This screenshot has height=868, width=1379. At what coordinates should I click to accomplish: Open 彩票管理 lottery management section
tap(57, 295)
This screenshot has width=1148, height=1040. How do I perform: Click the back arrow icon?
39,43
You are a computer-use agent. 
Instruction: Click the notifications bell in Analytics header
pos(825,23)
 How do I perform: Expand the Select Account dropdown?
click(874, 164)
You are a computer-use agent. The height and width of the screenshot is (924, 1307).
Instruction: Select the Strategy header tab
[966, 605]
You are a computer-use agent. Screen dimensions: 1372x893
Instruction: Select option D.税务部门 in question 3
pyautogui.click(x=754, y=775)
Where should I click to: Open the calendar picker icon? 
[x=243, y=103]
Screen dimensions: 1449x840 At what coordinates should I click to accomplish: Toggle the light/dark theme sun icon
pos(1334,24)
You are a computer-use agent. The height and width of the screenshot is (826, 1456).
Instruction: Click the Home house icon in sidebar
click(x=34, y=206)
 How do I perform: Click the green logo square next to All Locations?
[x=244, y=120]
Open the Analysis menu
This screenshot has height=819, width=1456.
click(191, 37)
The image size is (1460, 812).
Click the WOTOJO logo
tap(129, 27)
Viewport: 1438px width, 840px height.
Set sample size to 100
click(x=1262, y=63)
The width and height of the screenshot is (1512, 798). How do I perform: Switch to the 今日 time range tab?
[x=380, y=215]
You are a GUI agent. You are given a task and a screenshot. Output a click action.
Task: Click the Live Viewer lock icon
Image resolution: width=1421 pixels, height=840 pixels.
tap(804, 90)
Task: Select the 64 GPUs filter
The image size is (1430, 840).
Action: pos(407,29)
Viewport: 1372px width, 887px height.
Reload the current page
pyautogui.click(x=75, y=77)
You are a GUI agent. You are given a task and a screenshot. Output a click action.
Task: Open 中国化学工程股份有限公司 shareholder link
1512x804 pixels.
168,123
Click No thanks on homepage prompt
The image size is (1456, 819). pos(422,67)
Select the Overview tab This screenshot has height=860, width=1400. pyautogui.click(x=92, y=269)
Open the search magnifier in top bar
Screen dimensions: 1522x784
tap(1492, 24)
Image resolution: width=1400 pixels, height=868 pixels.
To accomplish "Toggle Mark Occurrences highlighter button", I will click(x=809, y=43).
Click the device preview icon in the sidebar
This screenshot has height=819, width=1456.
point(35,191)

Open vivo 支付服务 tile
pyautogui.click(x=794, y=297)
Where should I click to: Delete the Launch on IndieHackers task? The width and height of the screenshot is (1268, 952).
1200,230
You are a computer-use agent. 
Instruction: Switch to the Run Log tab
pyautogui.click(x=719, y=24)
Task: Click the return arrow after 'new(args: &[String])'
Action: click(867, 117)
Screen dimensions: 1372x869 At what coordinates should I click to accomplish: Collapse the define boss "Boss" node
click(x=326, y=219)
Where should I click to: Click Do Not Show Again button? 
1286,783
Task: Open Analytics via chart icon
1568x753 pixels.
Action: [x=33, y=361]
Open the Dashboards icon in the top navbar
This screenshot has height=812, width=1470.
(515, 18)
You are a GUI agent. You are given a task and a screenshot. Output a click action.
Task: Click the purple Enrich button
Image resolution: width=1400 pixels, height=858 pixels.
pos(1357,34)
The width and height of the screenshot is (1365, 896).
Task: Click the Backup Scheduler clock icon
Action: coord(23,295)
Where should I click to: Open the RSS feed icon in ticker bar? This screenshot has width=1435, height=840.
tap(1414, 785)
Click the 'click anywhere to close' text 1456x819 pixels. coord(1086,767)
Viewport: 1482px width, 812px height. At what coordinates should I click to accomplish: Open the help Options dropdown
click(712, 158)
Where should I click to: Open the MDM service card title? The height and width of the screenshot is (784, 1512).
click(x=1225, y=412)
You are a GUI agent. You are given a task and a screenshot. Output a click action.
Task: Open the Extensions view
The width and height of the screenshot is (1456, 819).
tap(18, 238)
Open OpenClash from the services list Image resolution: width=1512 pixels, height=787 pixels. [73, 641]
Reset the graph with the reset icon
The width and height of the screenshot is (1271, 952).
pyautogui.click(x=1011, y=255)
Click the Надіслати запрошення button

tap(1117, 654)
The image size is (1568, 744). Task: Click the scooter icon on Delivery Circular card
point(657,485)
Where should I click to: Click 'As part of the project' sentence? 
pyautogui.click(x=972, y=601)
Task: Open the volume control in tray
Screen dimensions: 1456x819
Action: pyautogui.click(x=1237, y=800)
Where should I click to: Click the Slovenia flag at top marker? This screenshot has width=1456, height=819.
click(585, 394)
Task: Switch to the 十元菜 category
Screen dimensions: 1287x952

**ABOUT THIS EXERCISE:** What you return must be the entries, given again word for word.

**EXERCISE SOLUTION:**
This screenshot has height=868, width=1379. At what coordinates should I click to accomplish: Open 彩票管理 lottery management section
tap(57, 295)
This screenshot has width=1148, height=1040. How do I perform: Click the back arrow icon?
39,43
You are a computer-use agent. 
Instruction: Click the notifications bell in Analytics header
pos(825,23)
 How do I perform: Expand the Select Account dropdown?
click(874, 164)
You are a computer-use agent. The height and width of the screenshot is (924, 1307).
Instruction: Select the Strategy header tab
[966, 605]
You are a computer-use agent. Screen dimensions: 1372x893
Instruction: Select option D.税务部门 in question 3
pyautogui.click(x=754, y=775)
Where should I click to: Open the calendar picker icon? 
[x=243, y=103]
Screen dimensions: 1449x840 At what coordinates should I click to accomplish: Toggle the light/dark theme sun icon
pos(1334,24)
You are a computer-use agent. The height and width of the screenshot is (826, 1456).
Instruction: Click the Home house icon in sidebar
click(x=34, y=206)
 How do I perform: Click the green logo square next to All Locations?
[x=244, y=120]
Open the Analysis menu
This screenshot has height=819, width=1456.
click(191, 37)
The image size is (1460, 812).
Click the WOTOJO logo
tap(129, 27)
Viewport: 1438px width, 840px height.
Set sample size to 100
click(x=1262, y=63)
The width and height of the screenshot is (1512, 798). How do I perform: Switch to the 今日 time range tab?
[x=380, y=215]
You are a GUI agent. You are given a task and a screenshot. Output a click action.
Task: Click the Live Viewer lock icon
Image resolution: width=1421 pixels, height=840 pixels.
tap(804, 90)
Task: Select the 64 GPUs filter
The image size is (1430, 840).
Action: pos(407,29)
Viewport: 1372px width, 887px height.
Reload the current page
pyautogui.click(x=75, y=77)
You are a GUI agent. You are given a task and a screenshot. Output a click action.
Task: Open 中国化学工程股份有限公司 shareholder link
1512x804 pixels.
168,123
Click No thanks on homepage prompt
The image size is (1456, 819). pos(422,67)
Select the Overview tab This screenshot has height=860, width=1400. pyautogui.click(x=92, y=269)
Open the search magnifier in top bar
Screen dimensions: 1522x784
tap(1492, 24)
Image resolution: width=1400 pixels, height=868 pixels.
To accomplish "Toggle Mark Occurrences highlighter button", I will click(x=809, y=43).
Click the device preview icon in the sidebar
This screenshot has height=819, width=1456.
point(35,191)

Open vivo 支付服务 tile
pyautogui.click(x=794, y=297)
Where should I click to: Delete the Launch on IndieHackers task? The width and height of the screenshot is (1268, 952).
1200,230
You are a computer-use agent. 
Instruction: Switch to the Run Log tab
pyautogui.click(x=719, y=24)
Task: Click the return arrow after 'new(args: &[String])'
Action: click(867, 117)
Screen dimensions: 1372x869 At what coordinates should I click to accomplish: Collapse the define boss "Boss" node
click(x=326, y=219)
Where should I click to: Click Do Not Show Again button? 
1286,783
Task: Open Analytics via chart icon
1568x753 pixels.
Action: [x=33, y=361]
Open the Dashboards icon in the top navbar
This screenshot has height=812, width=1470.
(515, 18)
You are a GUI agent. You are given a task and a screenshot. Output a click action.
Task: Click the purple Enrich button
Image resolution: width=1400 pixels, height=858 pixels.
pos(1357,34)
The width and height of the screenshot is (1365, 896).
Task: Click the Backup Scheduler clock icon
Action: coord(23,295)
Where should I click to: Open the RSS feed icon in ticker bar? This screenshot has width=1435, height=840.
tap(1414, 785)
Click the 'click anywhere to close' text 1456x819 pixels. coord(1086,767)
Viewport: 1482px width, 812px height. At what coordinates should I click to accomplish: Open the help Options dropdown
click(712, 158)
Where should I click to: Open the MDM service card title? The height and width of the screenshot is (784, 1512).
click(x=1225, y=412)
You are a GUI agent. You are given a task and a screenshot. Output a click action.
Task: Open the Extensions view
The width and height of the screenshot is (1456, 819).
tap(18, 238)
Open OpenClash from the services list Image resolution: width=1512 pixels, height=787 pixels. [73, 641]
Reset the graph with the reset icon
The width and height of the screenshot is (1271, 952).
pyautogui.click(x=1011, y=255)
Click the Надіслати запрошення button

tap(1117, 654)
The image size is (1568, 744). Task: Click the scooter icon on Delivery Circular card
point(657,485)
Where should I click to: Click 'As part of the project' sentence? 
pyautogui.click(x=972, y=601)
Task: Open the volume control in tray
Screen dimensions: 1456x819
Action: pyautogui.click(x=1237, y=800)
Where should I click to: Click the Slovenia flag at top marker? This screenshot has width=1456, height=819.
click(585, 394)
Task: Switch to the 十元菜 category
Screen dimensions: 1287x952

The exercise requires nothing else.